Start of Dataset records

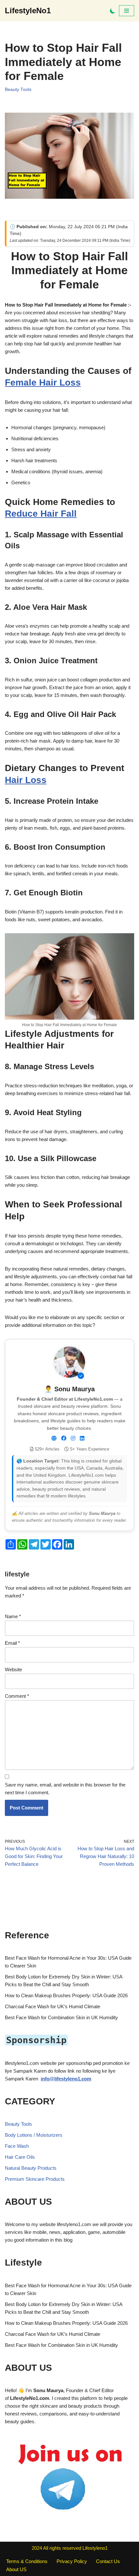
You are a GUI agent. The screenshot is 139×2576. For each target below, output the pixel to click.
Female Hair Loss (43, 382)
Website (13, 1669)
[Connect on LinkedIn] (82, 1438)
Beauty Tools (18, 89)
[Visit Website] (54, 1438)
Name (13, 1616)
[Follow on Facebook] (63, 1438)
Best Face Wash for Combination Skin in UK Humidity (61, 2017)
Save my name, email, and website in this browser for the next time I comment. (65, 1788)
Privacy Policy (72, 2561)
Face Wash (17, 2146)
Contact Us (108, 2561)
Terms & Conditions (27, 2561)
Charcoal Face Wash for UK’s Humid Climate (52, 2006)
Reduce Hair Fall (41, 514)
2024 (37, 2548)
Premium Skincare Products (35, 2179)
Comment (17, 1696)
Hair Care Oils (20, 2157)
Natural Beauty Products (31, 2168)
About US (16, 2569)
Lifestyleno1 (95, 2548)
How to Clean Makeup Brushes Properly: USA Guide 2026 (66, 1995)
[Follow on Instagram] (73, 1438)
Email (12, 1643)
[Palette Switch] (112, 10)
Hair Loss (26, 780)
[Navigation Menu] (126, 10)
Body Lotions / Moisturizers (33, 2135)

End of Dataset records

What needs to be done =>
Copy out the lines beginning at the one that contains "Website (13, 1669)". Stop at the final line of the data, and include it.

Solved problem =>
Website (13, 1669)
[Connect on LinkedIn] (82, 1438)
Beauty Tools (18, 89)
[Visit Website] (54, 1438)
Name (13, 1616)
[Follow on Facebook] (63, 1438)
Best Face Wash for Combination Skin in UK Humidity (61, 2017)
Save my name, email, and website in this browser for the next time I comment. (65, 1788)
Privacy Policy (72, 2561)
Face Wash (17, 2146)
Contact Us (108, 2561)
Terms & Conditions (27, 2561)
Charcoal Face Wash for UK’s Humid Climate (52, 2006)
Reduce Hair Fall (41, 514)
2024 (37, 2548)
Premium Skincare Products (35, 2179)
Comment (17, 1696)
Hair Care Oils (20, 2157)
Natural Beauty Products (31, 2168)
About US (16, 2569)
Lifestyleno1 (95, 2548)
How to Clean Makeup Brushes Properly: USA Guide 2026 (66, 1995)
[Follow on Instagram] (73, 1438)
Email (12, 1643)
[Palette Switch] (112, 10)
Hair Loss (26, 780)
[Navigation Menu] (126, 10)
Body Lotions / Moisturizers (33, 2135)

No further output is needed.